Eventually, in making a positive identification for the police, his assumption will shift from "Latinos are criminals," to "that Latino is a criminal."  And, upon every re-telling -- to the prosecutor, to the judge, to the jury, to the defense attorney, to friends and family, to the media -- the story will be subtly altered to fit the expectation of the audience and to bolster the credibility of the witness himself, so that each reiteration adds yet another layer of distortion.  Worse yet, we actually believe that what we are saying is true.


It gives me goosebumps to think about how heavily juries rely upon "credible" witness testimony in convicting defendants.  In fact, I think it unsettles the justice system itself -- hence the secrecy surrounding jury deliberations.  A decision concerning guilt or innocence must be made, but if it is to be based on dubious human memory no one really wants to know.  In our personal lives however, we don't have the luxury of closing the doors on a jury and accepting our fate.  We are our own judge and jury; we play both witness and deliberator.  And, for better or worse, we are privy to every judgment we make about what happened and what it meant.
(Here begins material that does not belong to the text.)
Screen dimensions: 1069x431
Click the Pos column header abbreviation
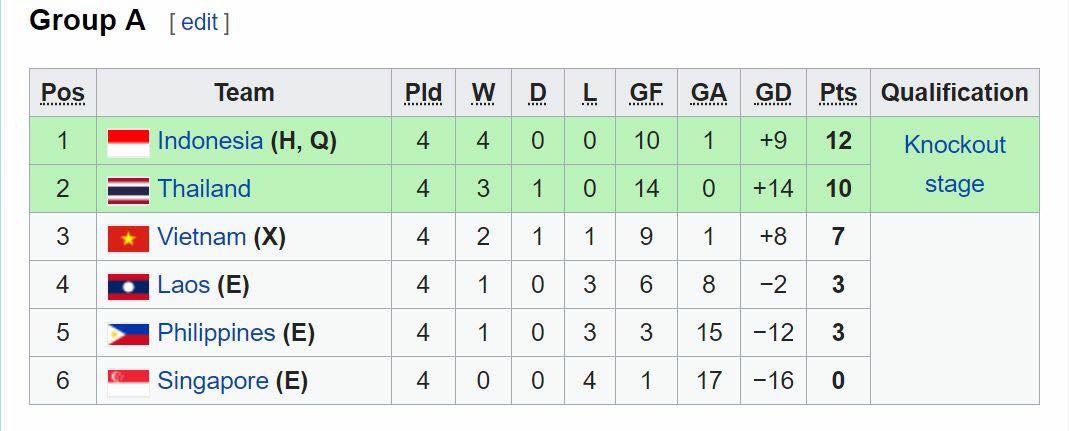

Like eyewitnesses to a crime, we often have our own personal narratives and assumptions about ourselves and others, which can lead us each to cling to certain facts and ignore others -- to interpret events in a certain way.  For instance, if my personal narrative is that men are interested in me intensely at first but fizzle out before anything real can materialize, then I will expect that pattern to recur and look for signals that support my narrative.  No matter what the truth is, I color every interaction with the assumption that admiration is only temporary and that disinterest is inevitable.  In my recounting of events to friends or family, I will tell the tale on a slant, maybe even leaving out facts, with the assumed end in mind, so that they can give me the advice I need to hear in order to justify my narrative.  And, looking back over a course of events, I will even remember them in such a way that I end up saying, "Ah, yes, of course I should have known.  See there?  That's where it shifted.  (Sigh.) This happens every time."   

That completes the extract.